(Saved entries)
☆ ☆ ☆ ☆ ☆
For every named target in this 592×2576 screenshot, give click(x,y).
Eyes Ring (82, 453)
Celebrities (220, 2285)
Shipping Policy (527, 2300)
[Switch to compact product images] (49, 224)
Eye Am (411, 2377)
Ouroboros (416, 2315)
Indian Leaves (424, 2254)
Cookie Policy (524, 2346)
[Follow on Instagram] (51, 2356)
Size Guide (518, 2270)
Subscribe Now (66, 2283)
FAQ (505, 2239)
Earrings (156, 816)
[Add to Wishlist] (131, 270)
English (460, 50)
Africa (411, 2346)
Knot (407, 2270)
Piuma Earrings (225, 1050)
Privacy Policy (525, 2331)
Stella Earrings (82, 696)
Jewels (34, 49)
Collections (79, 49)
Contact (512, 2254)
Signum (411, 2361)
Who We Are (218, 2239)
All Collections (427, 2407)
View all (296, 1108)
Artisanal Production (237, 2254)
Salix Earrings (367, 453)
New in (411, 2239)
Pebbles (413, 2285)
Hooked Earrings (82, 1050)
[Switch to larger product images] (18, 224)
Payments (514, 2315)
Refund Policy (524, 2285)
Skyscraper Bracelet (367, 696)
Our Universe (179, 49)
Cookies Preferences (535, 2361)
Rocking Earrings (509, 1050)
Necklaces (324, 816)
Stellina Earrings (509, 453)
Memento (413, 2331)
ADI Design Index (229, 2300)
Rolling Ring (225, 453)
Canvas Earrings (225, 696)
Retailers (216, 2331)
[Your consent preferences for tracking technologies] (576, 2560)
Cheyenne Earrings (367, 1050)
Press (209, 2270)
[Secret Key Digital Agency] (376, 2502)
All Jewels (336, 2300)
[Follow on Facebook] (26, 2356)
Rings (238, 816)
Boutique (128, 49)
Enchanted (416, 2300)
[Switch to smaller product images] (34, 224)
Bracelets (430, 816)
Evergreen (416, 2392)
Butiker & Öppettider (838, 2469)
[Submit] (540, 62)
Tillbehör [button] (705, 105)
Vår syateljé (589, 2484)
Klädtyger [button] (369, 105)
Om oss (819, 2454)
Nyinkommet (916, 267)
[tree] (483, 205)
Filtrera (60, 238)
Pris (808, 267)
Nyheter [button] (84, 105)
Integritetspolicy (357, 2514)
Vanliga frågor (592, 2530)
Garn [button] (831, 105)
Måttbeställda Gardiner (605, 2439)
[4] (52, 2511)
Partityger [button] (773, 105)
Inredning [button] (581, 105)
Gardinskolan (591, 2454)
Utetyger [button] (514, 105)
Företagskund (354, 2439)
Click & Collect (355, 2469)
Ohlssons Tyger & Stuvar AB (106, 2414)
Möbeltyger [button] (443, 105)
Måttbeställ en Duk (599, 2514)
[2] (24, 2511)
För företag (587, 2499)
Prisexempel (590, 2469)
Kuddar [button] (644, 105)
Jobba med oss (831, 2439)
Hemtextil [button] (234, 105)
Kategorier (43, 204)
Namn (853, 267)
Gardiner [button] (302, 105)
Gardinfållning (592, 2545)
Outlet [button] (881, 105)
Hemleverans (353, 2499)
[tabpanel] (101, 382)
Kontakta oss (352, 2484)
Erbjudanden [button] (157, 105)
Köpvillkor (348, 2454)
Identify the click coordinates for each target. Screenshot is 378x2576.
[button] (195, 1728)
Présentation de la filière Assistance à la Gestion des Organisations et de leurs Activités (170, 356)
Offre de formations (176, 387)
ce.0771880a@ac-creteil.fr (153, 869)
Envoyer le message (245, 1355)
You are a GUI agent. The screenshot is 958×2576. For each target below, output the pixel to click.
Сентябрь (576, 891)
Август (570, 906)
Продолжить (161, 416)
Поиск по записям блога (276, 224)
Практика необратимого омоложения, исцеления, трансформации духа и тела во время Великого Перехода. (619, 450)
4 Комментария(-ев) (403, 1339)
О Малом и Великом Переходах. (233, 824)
☆ ☆ ☆ ☆ ☆
*What is expected*
Reproduce, word for word, all of the entries above.

*Response to the task*
For every named target in this 592×2576 screenshot, give click(x,y).
Eyes Ring (82, 453)
Celebrities (220, 2285)
Shipping Policy (527, 2300)
[Switch to compact product images] (49, 224)
Eye Am (411, 2377)
Ouroboros (416, 2315)
Indian Leaves (424, 2254)
Cookie Policy (524, 2346)
[Follow on Instagram] (51, 2356)
Size Guide (518, 2270)
Subscribe Now (66, 2283)
FAQ (505, 2239)
Earrings (156, 816)
[Add to Wishlist] (131, 270)
English (460, 50)
Africa (411, 2346)
Knot (407, 2270)
Piuma Earrings (225, 1050)
Privacy Policy (525, 2331)
Stella Earrings (82, 696)
Jewels (34, 49)
Collections (79, 49)
Contact (512, 2254)
Signum (411, 2361)
Who We Are (218, 2239)
All Collections (427, 2407)
View all (296, 1108)
Artisanal Production (237, 2254)
Salix Earrings (367, 453)
New in (411, 2239)
Pebbles (413, 2285)
Hooked Earrings (82, 1050)
[Switch to larger product images] (18, 224)
Payments (514, 2315)
Refund Policy (524, 2285)
Skyscraper Bracelet (367, 696)
Our Universe (179, 49)
Cookies Preferences (535, 2361)
Rocking Earrings (509, 1050)
Necklaces (324, 816)
Stellina Earrings (509, 453)
Memento (413, 2331)
ADI Design Index (229, 2300)
Rolling Ring (225, 453)
Canvas Earrings (225, 696)
Retailers (216, 2331)
[Your consent preferences for tracking technologies] (576, 2560)
Cheyenne Earrings (367, 1050)
Press (209, 2270)
[Secret Key Digital Agency] (376, 2502)
All Jewels (336, 2300)
[Follow on Facebook] (26, 2356)
Rings (238, 816)
Boutique (128, 49)
Enchanted (416, 2300)
[Switch to smaller product images] (34, 224)
Bracelets (430, 816)
Evergreen (416, 2392)
Butiker & Öppettider (838, 2469)
[Submit] (540, 62)
Tillbehör [button] (705, 105)
Vår syateljé (589, 2484)
Klädtyger [button] (369, 105)
Om oss (819, 2454)
Nyinkommet (916, 267)
[tree] (483, 205)
Filtrera (60, 238)
Pris (808, 267)
Nyheter [button] (84, 105)
Integritetspolicy (357, 2514)
Vanliga frågor (592, 2530)
Garn [button] (831, 105)
Måttbeställda Gardiner (605, 2439)
[4] (52, 2511)
Partityger [button] (773, 105)
Inredning [button] (581, 105)
Gardinskolan (591, 2454)
Utetyger [button] (514, 105)
Företagskund (354, 2439)
Click & Collect (355, 2469)
Ohlssons Tyger & Stuvar AB (106, 2414)
Möbeltyger [button] (443, 105)
Måttbeställ en Duk (599, 2514)
[2] (24, 2511)
För företag (587, 2499)
Prisexempel (590, 2469)
Kuddar [button] (644, 105)
Jobba med oss (831, 2439)
Hemtextil [button] (234, 105)
Kategorier (43, 204)
Namn (853, 267)
Gardiner [button] (302, 105)
Gardinfållning (592, 2545)
Outlet [button] (881, 105)
Hemleverans (353, 2499)
[tabpanel] (101, 382)
Kontakta oss (352, 2484)
Erbjudanden [button] (157, 105)
Köpvillkor (348, 2454)
Identify the click coordinates for each target. Screenshot is 378x2576.
[button] (195, 1728)
Présentation de la filière Assistance à la Gestion des Organisations et de leurs Activités (170, 356)
Offre de formations (176, 387)
ce.0771880a@ac-creteil.fr (153, 869)
Envoyer le message (245, 1355)
You are a GUI agent. The screenshot is 958×2576. For each target below, output the pixel to click.
Сентябрь (576, 891)
Август (570, 906)
Продолжить (161, 416)
Поиск по записям блога (276, 224)
Практика необратимого омоложения, исцеления, трансформации духа и тела во время Великого Перехода. (619, 450)
4 Комментария(-ев) (403, 1339)
О Малом и Великом Переходах. (233, 824)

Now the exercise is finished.